[sc34wg3] HyTM as a SAM syntax

Lars Marius Garshol sc34wg3@isotopicmaps.org
16 Apr 2003 23:40:55 +0200


* Martin Bryan
| 
| But Steve, you obviously failed to notice Annex C to the HyTM spec,
| the HyTM Grove Plan, which will provide a model for the information.

I wondered about that. If you are going to specify a grove plan for
HyTM, why not do

  HyTM -> HyTM grove -> SAM

rather than

  HyTM -> HyTM grove
  HyTM -> SAM

which means doing all the donkey work twice?
 
| I have to both Lars and Graham, the approved authors of the SAM. The
| problem is that their proposal that facets be turned into topics and
| associated with occurrences or topics, and that scopes and added
| themes be flattened out at the lowest applicable level, prohibit the
| effective roundtripping of a HyTM document to and from SAM, and also
| makes it difficult to convert an XTM document to HyTM and vice
| versa.

Well. Let's just say that we disagree on which lexical differences in
a HyTM document should be considered significant. We agree that it
should not be possible to query a topic map to find all base names
where the character 'a' appeared as a 'A'. We don't agree whether
it should be possible to find all topics in the scope 'fixme'.
 
* Steve Pepper
|
| 1. I believe that <facet>s *can* be handled in the SAM.
 
* Martin Bryan
|
| But can they be round-tripped or handled efficiently?

Have you tried?
 
* Steve Pepper
|
| 2. So can <topicmap 'addthems'>, <topic 'scope'> and <addthms>.
 
* Martin Bryan
|
| Not if, like me, you believe that scope is an any rather than an all
| scenario.

If you disagree with the SAM how can you expect this to work at all?
Surely the solution must be to fix the SAM rather than to work around
it? 

| [mnemonics]
|
| By cobbling together rules for the creation of topics for the
| expression of this information. Ugly, inefficient and horrible to
| look at it is the only way I could find given Lars Marius' repeated
| dictum of "create a topic to express everything that is not a
| topic".

The committee agreed to do it this way in Barcelona. I argued for
leaving the mnemonics out altogether, but the others wanted to
represent them using published subjects. I bowed to their view when
they argued that 'if someone put it there they probably meant to say
something and we shouldn't throw it away, and in any case you won't
pay for this unless you actually use it'.

It seemed sensible to me then and it still does now.
 
| But let's also realize that we shouldn't throw away potentially
| useful existing techniques just because we need a simplified
| SAM. Option (3) on your list would mean that some useful shortcuts,
| which allow Topic Maps to be used as stereotypes within larger data
| models, would be thrown out in an effort to force everything to a
| fixed XML view of the world.

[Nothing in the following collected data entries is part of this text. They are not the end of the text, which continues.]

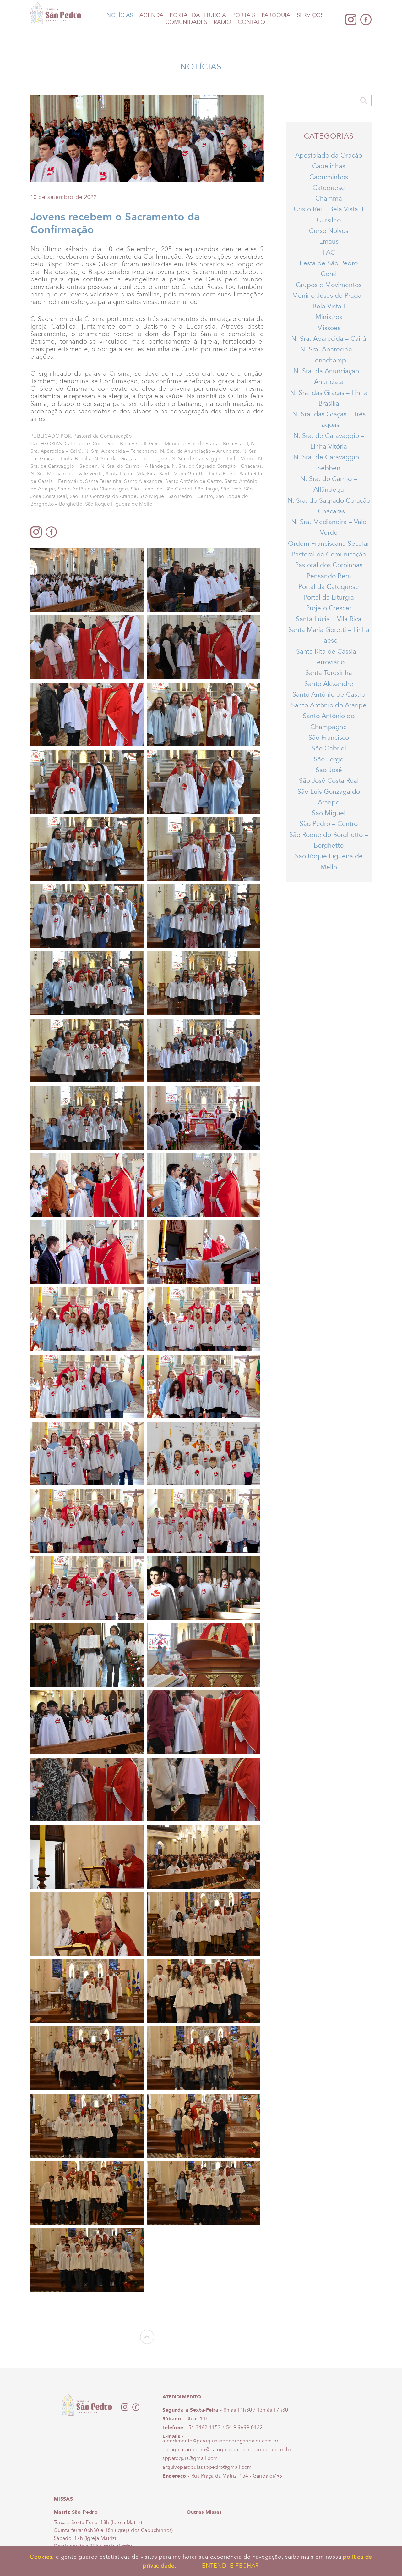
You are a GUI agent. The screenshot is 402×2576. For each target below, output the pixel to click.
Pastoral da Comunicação (328, 554)
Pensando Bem (329, 576)
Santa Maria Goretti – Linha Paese (197, 474)
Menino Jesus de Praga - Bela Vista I (206, 443)
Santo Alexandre (143, 481)
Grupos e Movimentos (328, 285)
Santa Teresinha (103, 481)
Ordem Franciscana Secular (328, 544)
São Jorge (206, 489)
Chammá (328, 198)
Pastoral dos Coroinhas (328, 565)
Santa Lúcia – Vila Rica (131, 474)
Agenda (151, 15)
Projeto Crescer (328, 608)
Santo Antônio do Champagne (93, 489)
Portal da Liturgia (198, 15)
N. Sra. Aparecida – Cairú (328, 339)
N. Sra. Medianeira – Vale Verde (66, 474)
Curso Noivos (328, 231)
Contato (251, 22)
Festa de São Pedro (329, 263)
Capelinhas (328, 166)
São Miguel (152, 496)
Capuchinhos (328, 177)
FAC (329, 253)
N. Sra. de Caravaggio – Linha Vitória (213, 459)
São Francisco (146, 489)
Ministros (328, 317)
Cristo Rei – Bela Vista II (120, 443)
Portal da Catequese (328, 587)
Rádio (222, 22)
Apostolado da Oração (328, 155)
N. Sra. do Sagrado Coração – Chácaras (217, 466)
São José (231, 489)
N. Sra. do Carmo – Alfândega (134, 466)
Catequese (77, 443)
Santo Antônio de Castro (193, 481)
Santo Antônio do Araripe (329, 705)
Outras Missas (204, 2512)
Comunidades (186, 22)
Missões (328, 328)
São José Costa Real (329, 781)
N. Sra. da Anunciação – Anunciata (200, 451)
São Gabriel (178, 489)
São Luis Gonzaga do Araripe (103, 496)
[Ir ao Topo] (147, 2342)
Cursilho (329, 220)
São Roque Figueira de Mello (118, 504)
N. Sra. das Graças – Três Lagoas (131, 459)
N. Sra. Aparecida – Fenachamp (120, 451)
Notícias (119, 15)
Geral (155, 443)
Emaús (329, 242)
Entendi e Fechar (230, 2565)
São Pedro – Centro (190, 496)
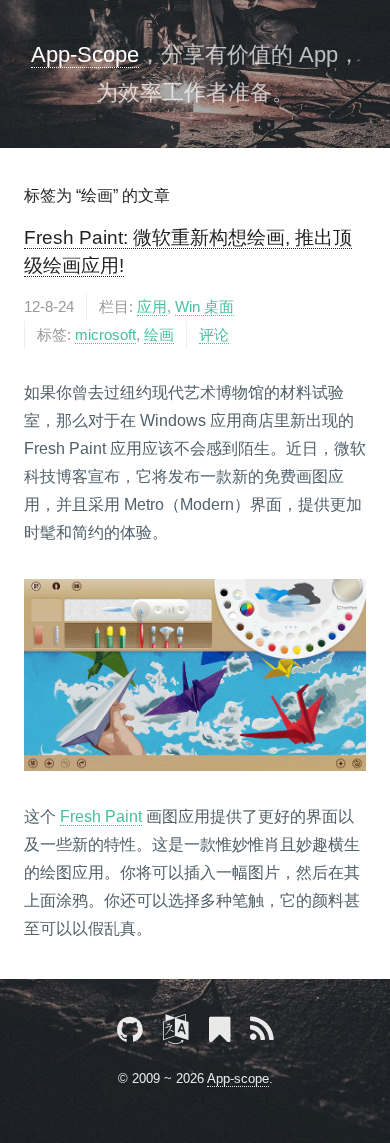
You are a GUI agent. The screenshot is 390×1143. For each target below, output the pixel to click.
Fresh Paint (101, 816)
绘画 (159, 335)
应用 (152, 307)
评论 (214, 335)
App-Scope (85, 54)
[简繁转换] (176, 1033)
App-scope (238, 1078)
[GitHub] (130, 1033)
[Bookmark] (219, 1033)
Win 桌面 (204, 307)
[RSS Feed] (262, 1033)
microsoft (105, 335)
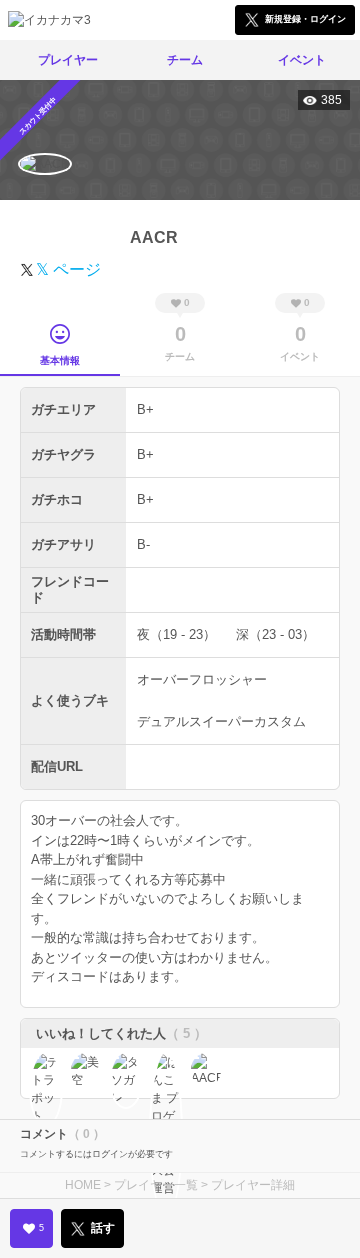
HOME (83, 1185)
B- (143, 544)
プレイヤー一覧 (156, 1185)
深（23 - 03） (275, 634)
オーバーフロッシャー (202, 679)
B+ (145, 409)
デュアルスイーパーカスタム (221, 721)
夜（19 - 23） (176, 634)
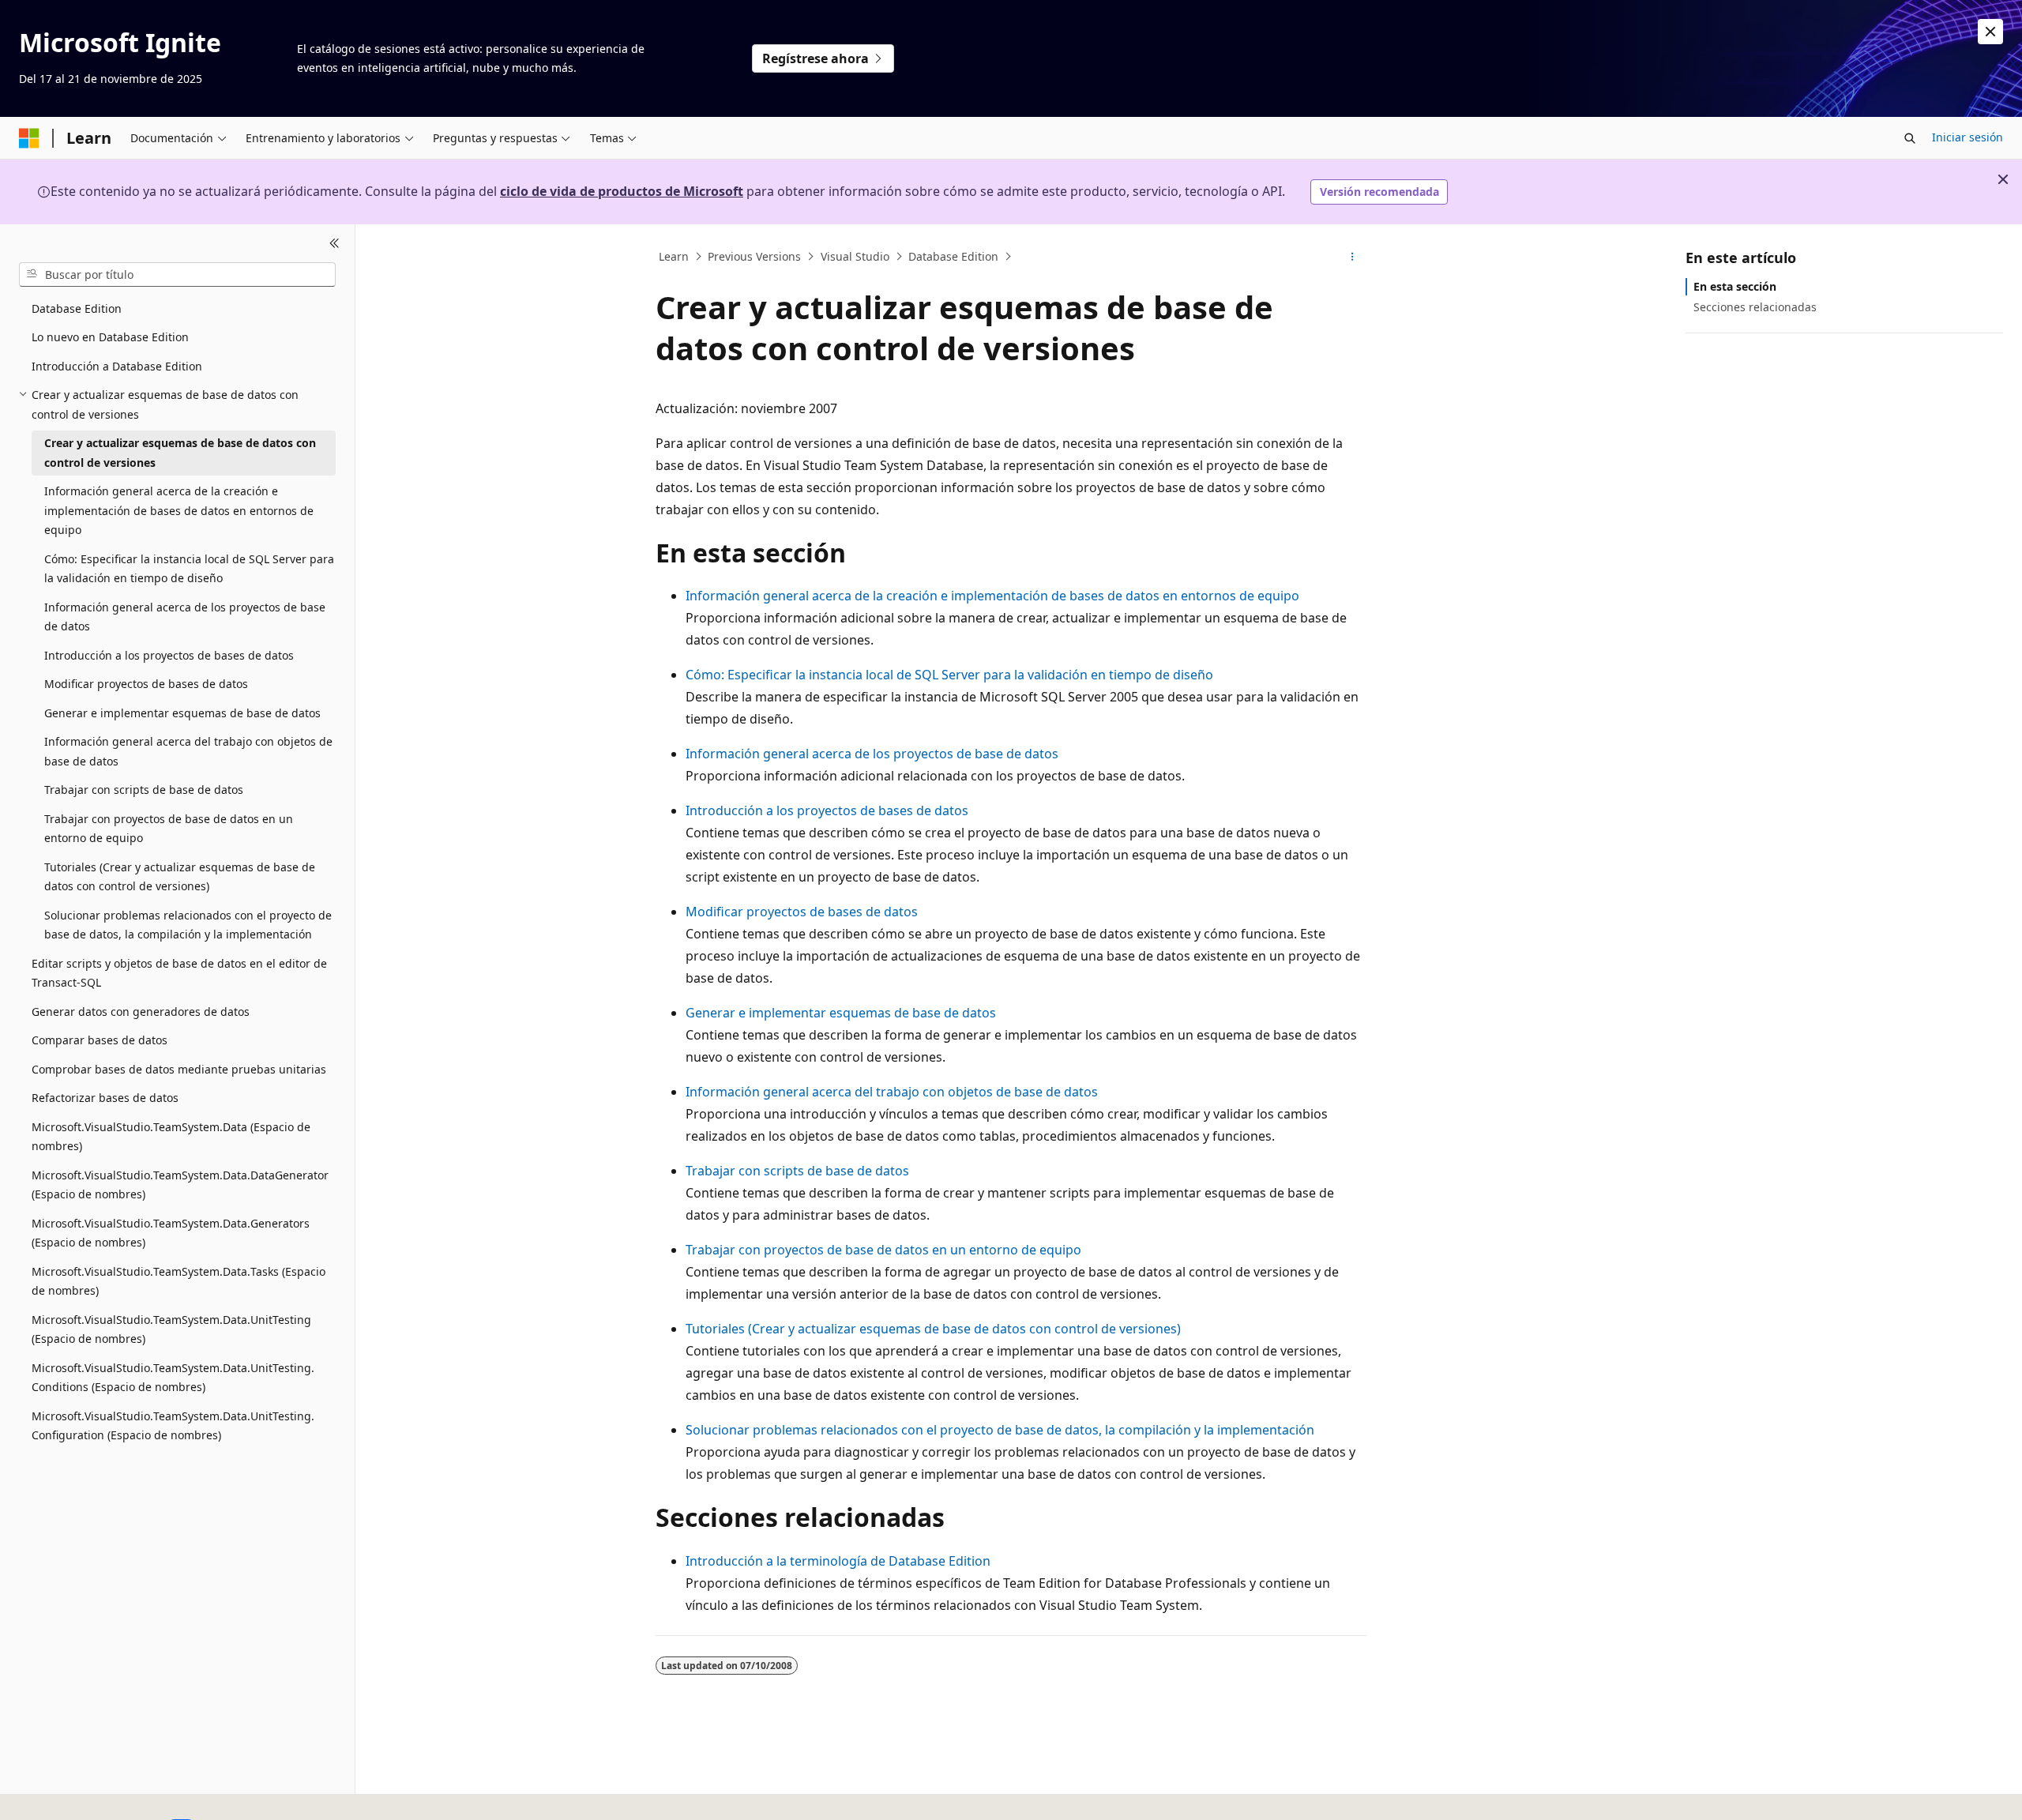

I'd prefer to see SAM extended,
| possibly with some optional objects, to provide efficient handling
| of all HyTM techniques, but then I'm almost as biased as your
| supposed to be Steve :-))

Frankly, I have some sympathy for the view that it should be possible
to use HyTM in unstructured ways without being against the letter of
the law, but I find it very difficult to reconcile that with the fact
that we have to build all kinds of stuff on top of whatever we put
into the SAM.

The trouble is that anything we add to the SAM at the item/property
level is going to be very costly for us further down the road, and God
knows we've made this venture plenty expensive already. If we add this
stuff to the SAM then suddenly we have to be able to query it with
TMQL, constrain it with TMCL, represent it in CXTM, exchange it in
topic map fragments, represent it in the standard topic map API, and
who knows what else in the future.

Making things optional just makes everything much worse. Suddenly the
SAM is complicated by the notion of optional modules, and
TMCL/TMQL/CXTM/TMFX/TMAPI all get the same optional/required division
built into them. Or, they ignore the optional stuff, which in effect
is the same as leaving it out altogether.

It seems to me that it is the lesser evil to take a hard-line view on
what should be part of topic maps and what should not. Nobody will
stop you from doing what you want, anyway. You just won't conform to
the standard, which is no real tragedy; it just means what you don't
won't interoperate and the QL/CL/... won't work with your data.